Metal Powder Co. Ltd. vs Deputy Commissioner Of Income Tax on 30 March, 1998

Equivalent citations: (1998)62TTJ(MAD)633

ORDER

P. K. BANSAL, AM.:

This appeal is filed by the assessee against the order of the CIT(A) for the asst. yr. 1987-88. The first ground of appeal is general in nature. Ground No. 4 of the grounds of appeal is not pressed and, therefore, it stands dismissed as not pressed. The rest of the grounds of appeal are dealt with as under.

2. Ground No. 2 deals with the disallowance of extra shift allowance amounting to Rs. 33,462 in respect of computers. The authorised representative of the assessee pointed out that computer is plant and, therefore, the assessee is entitled for extra shift allowance on computers. The learned Departmental Representative pointed out that the assessee has not produced any details as to where the computers are installed and whether the computers were used for the business of the assessee. He relied on the orders of the authorities below. To a question from the Bench as to the nature of the business of the assessee and how far computers are relevant, the authorised representative pointed out to the observation of the CIT(A) that the computers in the present case were very much in the factory premises itself and they are part of the plant used in appellant's business. We have gone through the contentions of the parties and perused the records. We find that the assessee has not filed any material to ascertain whether computer is part of plant in the case of the assessee or not. We are, therefore, inclined to agree with the authorities below disallowing a sum of Rs. 33,462 as extra shift allowance on computers.
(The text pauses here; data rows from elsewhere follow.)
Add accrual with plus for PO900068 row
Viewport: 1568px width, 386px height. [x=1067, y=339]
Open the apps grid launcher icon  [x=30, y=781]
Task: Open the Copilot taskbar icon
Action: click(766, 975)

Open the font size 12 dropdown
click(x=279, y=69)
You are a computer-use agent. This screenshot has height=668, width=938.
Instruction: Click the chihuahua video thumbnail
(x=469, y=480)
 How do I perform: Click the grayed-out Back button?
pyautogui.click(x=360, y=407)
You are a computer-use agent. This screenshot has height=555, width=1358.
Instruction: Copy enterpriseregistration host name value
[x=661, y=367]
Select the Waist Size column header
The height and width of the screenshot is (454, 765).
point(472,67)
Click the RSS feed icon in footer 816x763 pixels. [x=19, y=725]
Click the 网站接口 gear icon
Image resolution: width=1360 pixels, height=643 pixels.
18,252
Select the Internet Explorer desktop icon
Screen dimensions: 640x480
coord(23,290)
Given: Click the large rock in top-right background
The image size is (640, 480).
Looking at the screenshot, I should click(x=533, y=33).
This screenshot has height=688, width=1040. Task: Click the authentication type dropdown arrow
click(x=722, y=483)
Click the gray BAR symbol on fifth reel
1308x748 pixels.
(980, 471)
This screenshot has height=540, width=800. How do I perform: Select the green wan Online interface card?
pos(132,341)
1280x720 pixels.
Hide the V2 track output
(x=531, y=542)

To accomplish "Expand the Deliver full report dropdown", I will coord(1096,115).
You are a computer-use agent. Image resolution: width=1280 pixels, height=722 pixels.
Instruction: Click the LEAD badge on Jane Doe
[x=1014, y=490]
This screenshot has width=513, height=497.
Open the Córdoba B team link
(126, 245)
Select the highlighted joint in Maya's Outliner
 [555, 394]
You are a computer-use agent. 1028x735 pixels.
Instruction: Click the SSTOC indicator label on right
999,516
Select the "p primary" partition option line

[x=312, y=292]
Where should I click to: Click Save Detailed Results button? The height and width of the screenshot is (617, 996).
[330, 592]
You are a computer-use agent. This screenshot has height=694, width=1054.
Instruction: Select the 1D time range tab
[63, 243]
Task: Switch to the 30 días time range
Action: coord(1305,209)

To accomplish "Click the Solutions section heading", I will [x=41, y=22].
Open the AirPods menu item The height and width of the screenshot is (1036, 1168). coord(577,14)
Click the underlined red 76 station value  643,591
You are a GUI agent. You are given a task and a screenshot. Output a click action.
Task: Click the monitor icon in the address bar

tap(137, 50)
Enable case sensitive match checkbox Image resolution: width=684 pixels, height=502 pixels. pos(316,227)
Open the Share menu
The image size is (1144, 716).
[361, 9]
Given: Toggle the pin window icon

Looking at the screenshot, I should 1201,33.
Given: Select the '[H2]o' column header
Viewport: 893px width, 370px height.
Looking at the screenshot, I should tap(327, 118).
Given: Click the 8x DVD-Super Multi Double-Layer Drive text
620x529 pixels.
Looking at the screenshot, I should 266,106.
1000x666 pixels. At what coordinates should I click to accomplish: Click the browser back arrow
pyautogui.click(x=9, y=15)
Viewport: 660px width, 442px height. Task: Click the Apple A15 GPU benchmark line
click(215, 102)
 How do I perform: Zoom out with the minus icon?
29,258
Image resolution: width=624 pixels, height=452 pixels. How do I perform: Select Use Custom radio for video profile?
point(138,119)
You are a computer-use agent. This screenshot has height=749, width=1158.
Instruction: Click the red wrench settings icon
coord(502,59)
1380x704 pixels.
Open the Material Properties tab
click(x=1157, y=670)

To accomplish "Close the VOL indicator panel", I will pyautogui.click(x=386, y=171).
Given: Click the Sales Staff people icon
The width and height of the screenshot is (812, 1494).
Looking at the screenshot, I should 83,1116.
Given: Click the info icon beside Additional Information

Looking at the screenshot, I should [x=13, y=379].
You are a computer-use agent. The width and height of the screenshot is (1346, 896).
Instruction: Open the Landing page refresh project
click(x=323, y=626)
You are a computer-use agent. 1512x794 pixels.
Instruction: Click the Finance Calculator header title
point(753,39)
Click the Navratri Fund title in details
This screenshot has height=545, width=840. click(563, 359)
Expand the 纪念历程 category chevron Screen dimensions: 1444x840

3. The third ground of appeal relates to disallowance of investment allowance and depreciation on the borewell. The assessee's authorised representative pointed out that borewell is a plant and, therefore, the assessee should be allowed investment allowance and also depreciation at the rate of 15 per cent. He further relied on the decision of the Calcutta High Court in the case of CIT vs. Hindustan Motors Ltd. (1988) 69 CTR (Cal) 197: (1988) 170 ITR 431 (Cal). The learned Departmental Representative relied on the decisions of the authorities below. We have heard the rival submissions and perused the material on record. We find that the assessee has not produced any material to show whether the borewell is a plant in the case of the assessee and how water is needed for the manufacturing process of the assessee. In the case of CIT vs. Hindustan Motors Ltd., cited supra, there were materials before the authorities that the tubewell was installed for drawing water from subterranean sources and it was necessary for the production and also for the industrial labour. We may also point out that the Supreme Court has also disallowed the investment allowance on digging of borewells to the assessee in the case of CIT vs. N.C. Budharala & Co. (1993) 114 CTR (SC) 420 : (1993) 204 ITR 412 (SC). Therefore in the absence of any material placed by the assessee we are inclined to agree with the authorities below that the assessee is entitled to depreciation on borewell at the rate of 10 per cent and investment allowance is not admissible on the borewell.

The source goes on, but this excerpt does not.